I often think about the words of my friend Mariame Kaba, who talks about working to minimize the space between our values and our actions. That is the work before us. Even on days when we do not march, we can always take another step in the direction of our values. We can live our politics as fully as possible, recognizing that we are not the majority but that our acts of love and resistance are the stuff that possibility is made of.
If we want decency to thrive in this world, we must nurture decency in our own lives and hearts. We must sing dissent in a world that would dismiss and belittle our hopes for one another.
Sometimes, I marvel at the fact that I am still here when so many others, who I have so much in common with are not. From COVID-19 to Palestine and beyond, I know I am not alone in this feeling. Why am I still here? Why me and not them? And what am I to make of it?
Before he was martyred, the great Palestinian poet Refaat Alareer told us, “If I must die/ let it bring hope/ let it be a tale.” Alareer shaped hurt and hope into words and poured them into a keyboard, which let them loose upon the world. In doing so, he summoned hope and action in the face of death. That is not only a feat but also a gift. As we struggle to make sense of life and death amid broken buildings, worldviews, and futures, Alareer’s words tug us by the sleeve and urge us onward, despite our confusion and grief. Who can decline such an invitation?

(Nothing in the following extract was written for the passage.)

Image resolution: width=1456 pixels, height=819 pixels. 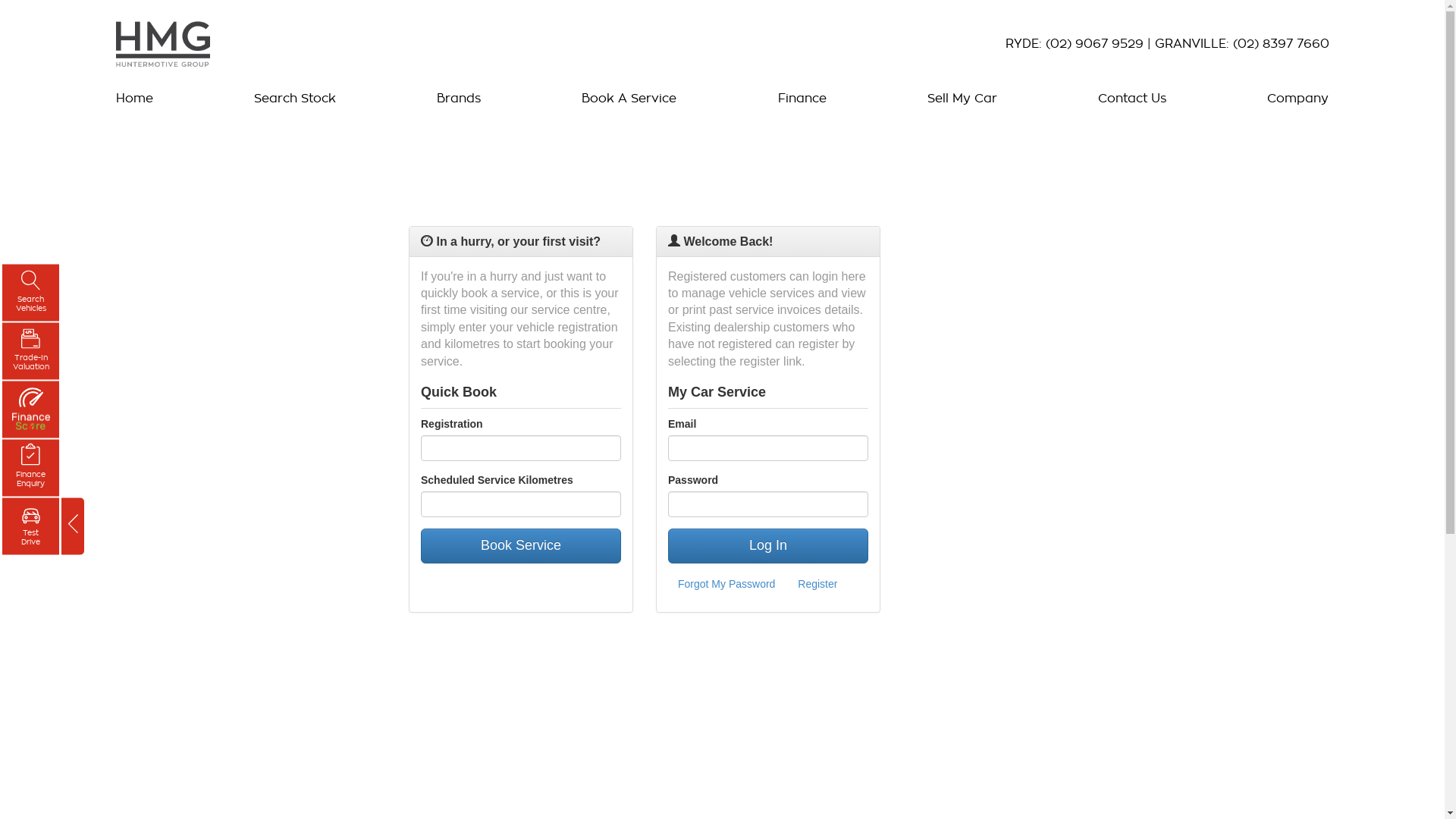 I want to click on 'Contact Us', so click(x=1090, y=99).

Alareer’s poetry compels me to say that if I am to live another year, let it be a challenge. May I practice hope. May I build power in concert with others. May I move through the world with love, solidarity, and an unshakable belief in our potential. For this is what we must make of time.
So, I celebrate another journey around the sun and another set of opportunities to move toward joy and justice. And while I don’t know how much time you, or I, or humanity has left to wander this burning, broken, beautiful world, I believe that, together, we can make the most of it.